Im Anschluss an die Analyse der Verfassung behandelt Rehder das Bremer Verfassungsleben zwischen 1920 und 1932 (S. 253ff.). Berichtet wird u. a. über die Wahlen zur Bürgerschaft, die Zusammensetzung des Senats und über Verfassungsänderungen. Im letzten vor 1933 gewählten Senat stellten die antidemokratischen Kräfte (NSDAP, DVNP und KPD) 50 Abgeordnete (42% der Sitze) in der Bürgerschaft. Der Senat aus Sozialdemokraten und den beiden liberalen Parteien blieb bis März 1933 im Amt. – Die Machtergreifung und die Initiierung der Gleichschaltung in Bremen erörtert Rehder S. 286-311. Die Verfassung wurde zwar nicht ausdrücklich beseitigt, jedoch durch das Ermächtigungsgesetz des Reichs, zwei Bremer Gleichschaltungsgesetze, zwei Gesetze zur Vereinfachung der Verwaltung und durch ein Landesverwaltungsgesetz praktisch außer Kraft gesetzt (zu Verfassungsresiduen S. 308ff.).

 

Der letzte größere Teil der Untersuchungen behandelt die Verfassung von 1920 als Grundstein für die Verfassung von 1947 (S. 312ff.), zu der bereits eine Monografie von Wolfgang Winge (1993) vorliegt. Die verfassungsorganisatorischen Bestimmungen der Verfassung von 1920 wurden im Wesentlichen übernommen. Allerdings ist die direkte Demokratie abgeschwächt (S. 324ff.). Nach jeder Wahl der Bürgerschaft ist eine neue Regierung zu bilden. Neu sind die Einschränkung des Kollegialitätsprinzips unter den Senatoren, das konstruktive Misstrauensvotum und die Schaffung eines Staatsgerichtshofs.
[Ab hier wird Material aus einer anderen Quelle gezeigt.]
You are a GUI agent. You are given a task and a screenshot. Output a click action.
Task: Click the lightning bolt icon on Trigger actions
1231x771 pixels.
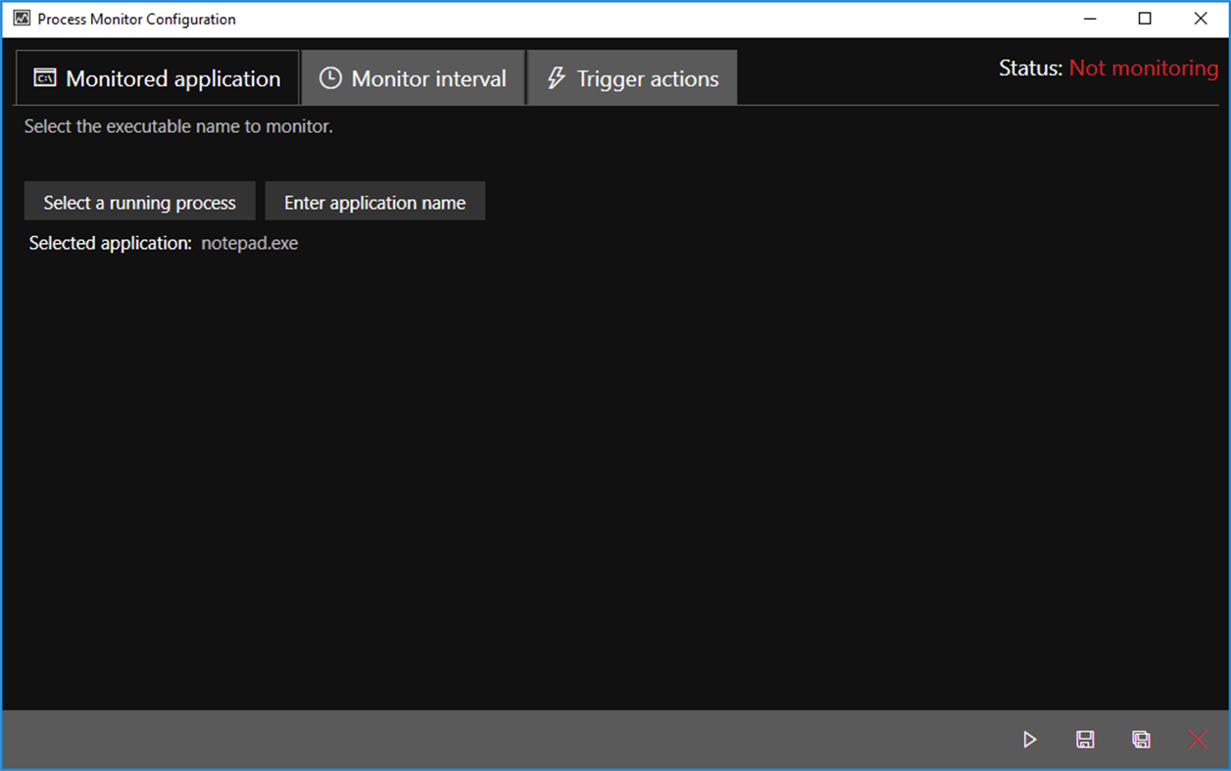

Insgesamt ist „in der historisch gewachsenen Anatomie der Zwischenkriegsverfassung zugleich die staatsorganisatorische Grundstruktur der Verfassung von 1947 zu sehen“ (S. 341). Das Werk wird abgeschlossen mit einer knappen Schlussbetrachtung und einem Quellenanhang, der u. a. den Text der Verfassung von 1920 einschließlich der Änderungsgesetze, der Gesetze und Verordnungen von 1933 und eine Synopse der Verfassung von 1920 und des staatsorganisatorischen Teils der Verfassung von 1947 (S. 373ff.). Die Darstellung hätte an Farbe gewonnen, wenn Rehder auch noch die wichtigsten an der Verfassungsgebung beteiligten Personen (u. a. Theodor Spitta) und die Regierenden Bürgermeister von 1919 bis 1933 biografisch vorgestellt hätte. Insgesamt liegt mit dem Werk von Rehder eine detaillierte Erschließung der Bremer Verfassung von 1920 einschließlich ihrer Vorgeschichte und der Folgewirkung auf die Verfassung von 1947 vor, ein Werk, das die Einordnung der Bremer Verfassung in das Verfassungsleben der Weimarer Zeit ermöglicht.